Le marché : Lamentable

Il n’y a aucun doute. Nos gestionnaires et faiseurs de marché ne manquent pas seulement d’imagination mais aussi d’audace. Au moment, où des petits porteurs continuent de crier au scandale et dénoncent la démarche entreprise par la Société Générale et le groupe ONA, un gestionnaire de la place intervient dans la presse juste pour leur redire ce qu’ils savent déjà. Nous l’avons déjà souligné : les choses dites et redites ne plaisent plus. Il faut agir. Ses déclarations n’apportent rien de novateur. Notre gestionnaire espère que la Société Générale fera profiter, et les gestionnaires et les petits porteurs, de son offre. Il se désole par la même occasion du vide juridique qui permet encore à un investisseur de procéder de la sorte.
Il apparaît bien à la lecture de ces propos que notre cher gestionnaire est profondément empreint d’une littérature qui a fait son temps : «nous nous faisons plus naïfs que ne le sommes, cela nous repose de nos contemporains», disait Nietzshe. En d’autres termes, dire ce qui est dit par tout le monde pour éviter la colère des «dieux» au risque de se trouver hors compétition. D’autant plus, que c’est le début de l’aventure.
Ce silence déguisé des braves ne mènera, à ce qu’il paraît, nulle part, sauf à une perte totale et définitive de la confiance des petits investisseurs dans le marché boursier de Casablanca. La communauté boursière garde ses distances par rapport à une affaire qui la concerne directement. Ni les associations professionnelles, ni leurs leaders, ne veulent se hasarder sur la question. Ils préfèrent toujours croiser les bras et sombrer dans une attitude passive. D’aucuns qualifient cette situation de lamentable.

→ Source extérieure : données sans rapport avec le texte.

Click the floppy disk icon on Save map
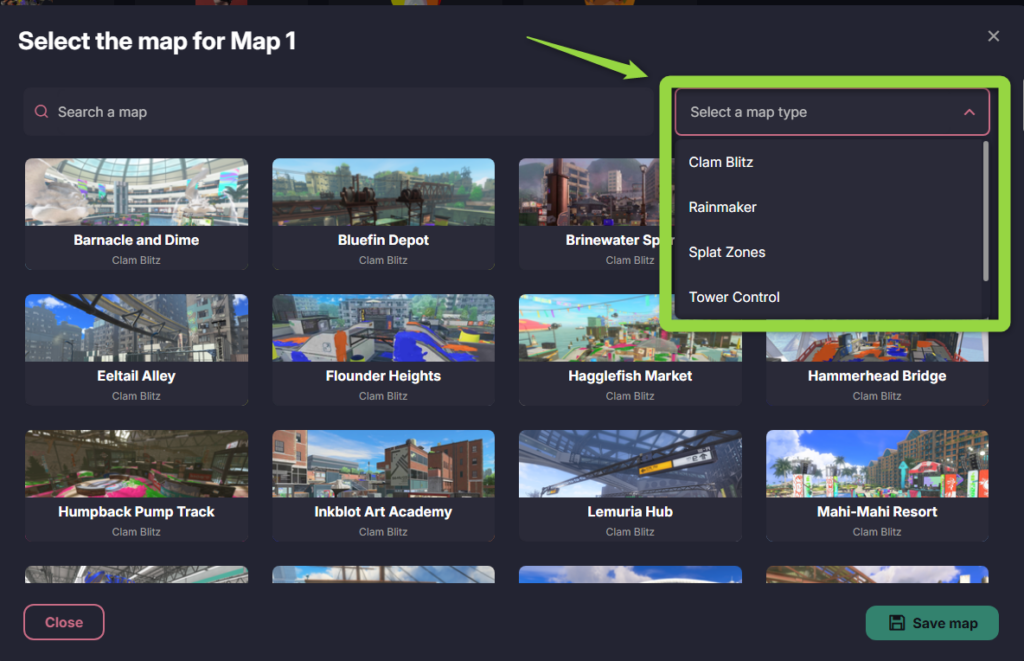 [x=897, y=623]
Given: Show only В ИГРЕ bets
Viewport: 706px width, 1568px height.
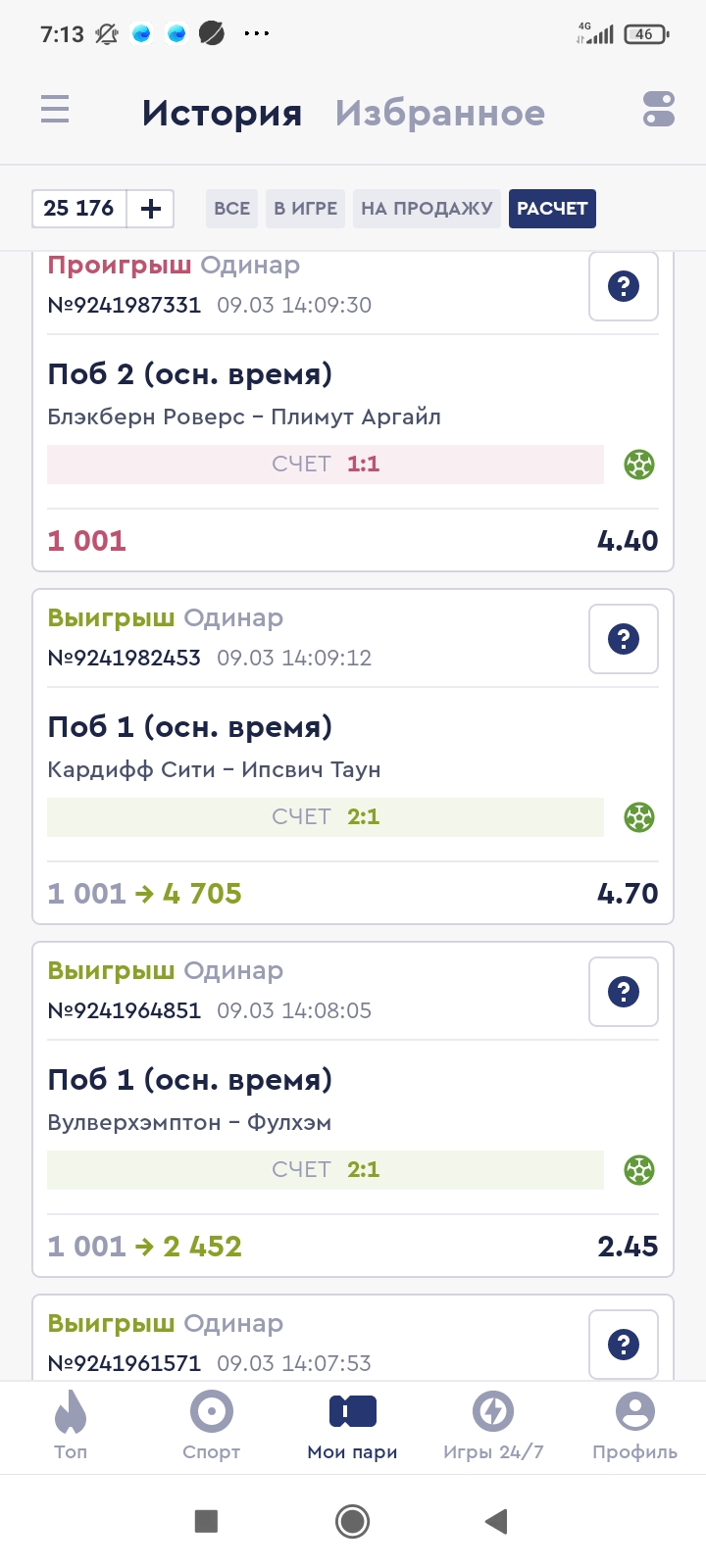Looking at the screenshot, I should (305, 209).
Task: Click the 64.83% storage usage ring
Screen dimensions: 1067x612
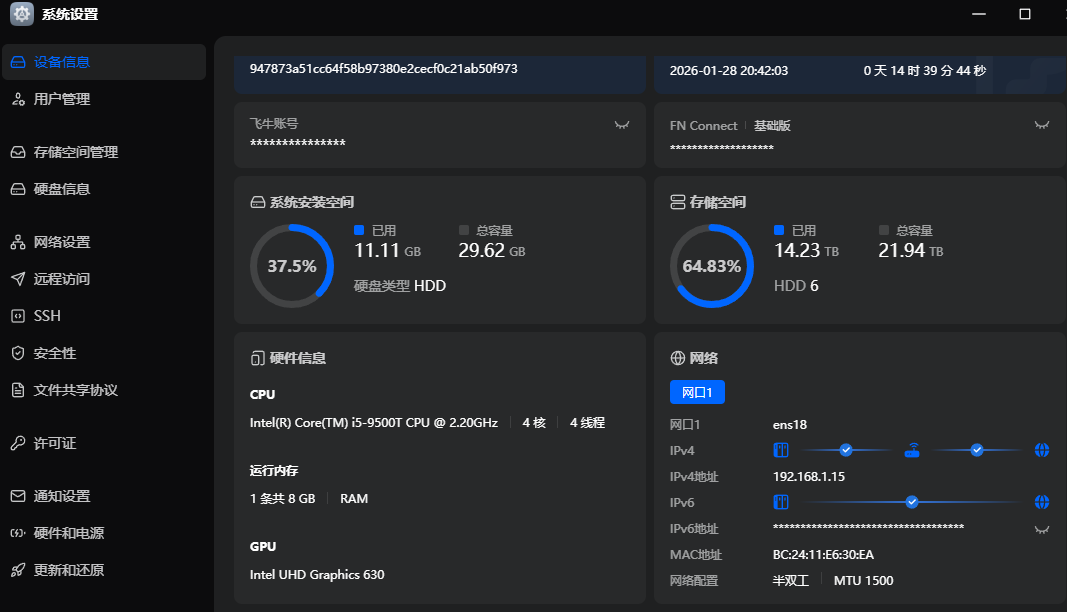Action: 711,266
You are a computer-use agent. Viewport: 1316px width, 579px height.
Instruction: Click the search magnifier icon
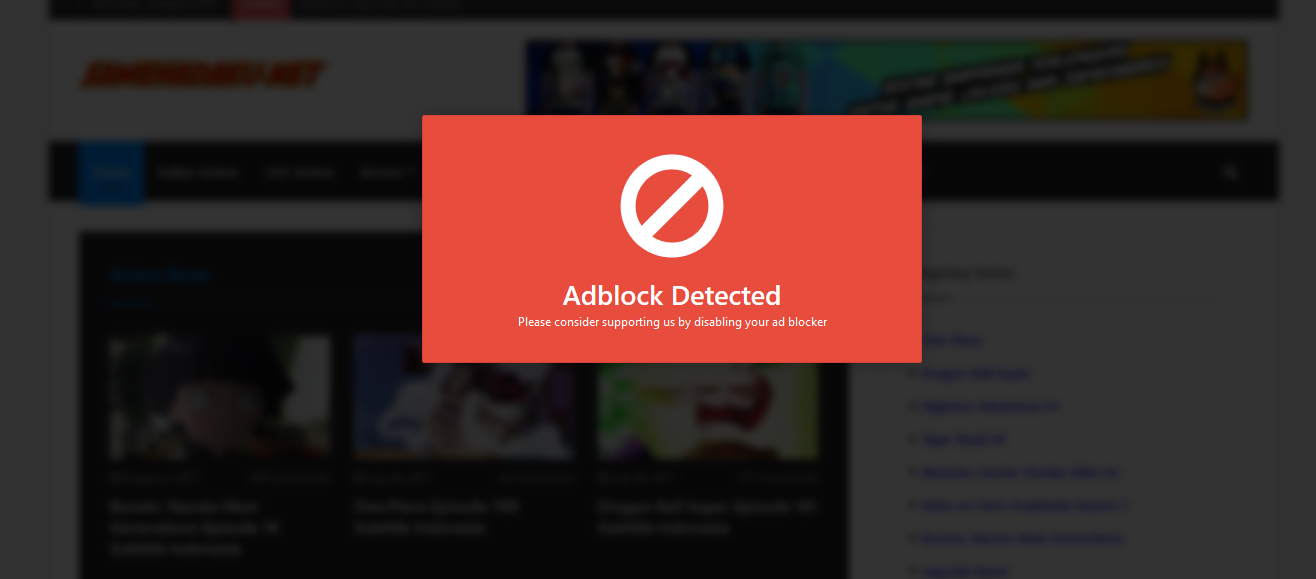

Il est vrai que les deux groupes ONA et la Société Générale agissent dans la limite de la légalité, mais il y a d’autres alternatives. L’opération de rachat de la «Marocaine Vie» par la Société Générale était un succès total. On se demande aujourd’hui, qu’est ce qui empêche de réitérer la même expérience du moment que tout le monde y a trouvé son compte. Il faut agir de sorte à contraindre et les autorités de tutelle et les deux groupes à prendre en considération ces réactions du marché avant qu’il ne soit trop tard et rater ainsi, encore une fois, un autre rendez-vous.
Pour le moment, seuls des petits porteurs, épargnants et spéculateurs, réagissent pour affirmer qu’il existe encore des boursicoteurs qui croient en la place casablancaise et à son développement. Les intervenants du marché, eux, ne se sentent même pas concernés.